*What you need to do*.
Only the lines from the one containing "Schakeri (431, 2552)" through the end of the entries should be repeated, exactly as they appear, first and last included.

*Material supplied*.

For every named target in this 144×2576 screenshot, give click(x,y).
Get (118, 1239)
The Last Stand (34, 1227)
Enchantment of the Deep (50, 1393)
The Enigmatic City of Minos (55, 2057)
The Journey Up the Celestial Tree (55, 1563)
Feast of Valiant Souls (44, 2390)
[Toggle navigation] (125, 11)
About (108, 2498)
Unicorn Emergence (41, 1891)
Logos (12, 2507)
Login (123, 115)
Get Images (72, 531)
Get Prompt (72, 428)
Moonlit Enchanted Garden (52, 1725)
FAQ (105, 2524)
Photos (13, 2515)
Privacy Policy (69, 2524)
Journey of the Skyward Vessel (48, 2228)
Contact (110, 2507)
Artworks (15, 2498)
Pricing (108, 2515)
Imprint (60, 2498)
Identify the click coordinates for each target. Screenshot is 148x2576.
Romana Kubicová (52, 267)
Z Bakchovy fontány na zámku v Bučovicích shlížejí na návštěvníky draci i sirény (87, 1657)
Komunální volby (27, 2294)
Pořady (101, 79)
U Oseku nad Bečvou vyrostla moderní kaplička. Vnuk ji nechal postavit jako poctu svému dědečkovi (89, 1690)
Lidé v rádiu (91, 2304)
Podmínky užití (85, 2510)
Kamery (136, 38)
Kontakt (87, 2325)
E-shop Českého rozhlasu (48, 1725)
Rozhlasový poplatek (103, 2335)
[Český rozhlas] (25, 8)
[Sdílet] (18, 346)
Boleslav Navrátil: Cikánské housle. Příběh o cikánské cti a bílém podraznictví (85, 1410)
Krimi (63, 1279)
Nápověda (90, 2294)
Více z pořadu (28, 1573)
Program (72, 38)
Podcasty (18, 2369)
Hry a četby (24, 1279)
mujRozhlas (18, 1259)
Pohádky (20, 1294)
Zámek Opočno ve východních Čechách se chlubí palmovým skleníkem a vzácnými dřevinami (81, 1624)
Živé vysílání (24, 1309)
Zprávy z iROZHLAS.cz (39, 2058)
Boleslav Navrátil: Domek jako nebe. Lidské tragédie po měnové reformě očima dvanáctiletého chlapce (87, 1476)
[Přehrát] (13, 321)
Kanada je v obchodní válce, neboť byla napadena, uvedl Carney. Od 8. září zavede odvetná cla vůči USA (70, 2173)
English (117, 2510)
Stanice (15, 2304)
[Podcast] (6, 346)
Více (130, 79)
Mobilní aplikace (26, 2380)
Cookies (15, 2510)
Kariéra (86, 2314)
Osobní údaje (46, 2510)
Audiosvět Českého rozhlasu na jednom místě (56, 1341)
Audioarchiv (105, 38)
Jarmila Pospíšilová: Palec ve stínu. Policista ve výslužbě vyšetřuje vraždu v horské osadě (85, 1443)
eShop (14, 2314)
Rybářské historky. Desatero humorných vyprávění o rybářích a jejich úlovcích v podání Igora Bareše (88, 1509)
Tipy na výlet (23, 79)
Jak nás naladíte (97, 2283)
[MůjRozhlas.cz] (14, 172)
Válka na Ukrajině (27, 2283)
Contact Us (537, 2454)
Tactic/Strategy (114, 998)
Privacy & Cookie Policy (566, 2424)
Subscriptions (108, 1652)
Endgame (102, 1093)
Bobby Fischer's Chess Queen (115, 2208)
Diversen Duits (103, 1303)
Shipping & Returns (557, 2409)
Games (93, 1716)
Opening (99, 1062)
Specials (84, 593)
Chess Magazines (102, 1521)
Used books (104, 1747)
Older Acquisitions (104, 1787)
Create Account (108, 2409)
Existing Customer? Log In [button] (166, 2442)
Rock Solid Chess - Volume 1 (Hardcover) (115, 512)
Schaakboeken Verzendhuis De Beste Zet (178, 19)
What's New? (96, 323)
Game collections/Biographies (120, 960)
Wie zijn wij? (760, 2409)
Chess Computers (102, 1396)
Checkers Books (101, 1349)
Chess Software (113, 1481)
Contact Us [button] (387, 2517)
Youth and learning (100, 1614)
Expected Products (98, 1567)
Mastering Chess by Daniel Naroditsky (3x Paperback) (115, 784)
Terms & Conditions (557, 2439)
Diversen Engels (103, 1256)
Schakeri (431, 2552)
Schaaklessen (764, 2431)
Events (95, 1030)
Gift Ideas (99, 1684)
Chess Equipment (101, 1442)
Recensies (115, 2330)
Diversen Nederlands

*Answer section*.
Schakeri (431, 2552)
Schaaklessen (764, 2431)
Events (95, 1030)
Gift Ideas (99, 1684)
Chess Equipment (101, 1442)
Recensies (115, 2330)
Diversen Nederlands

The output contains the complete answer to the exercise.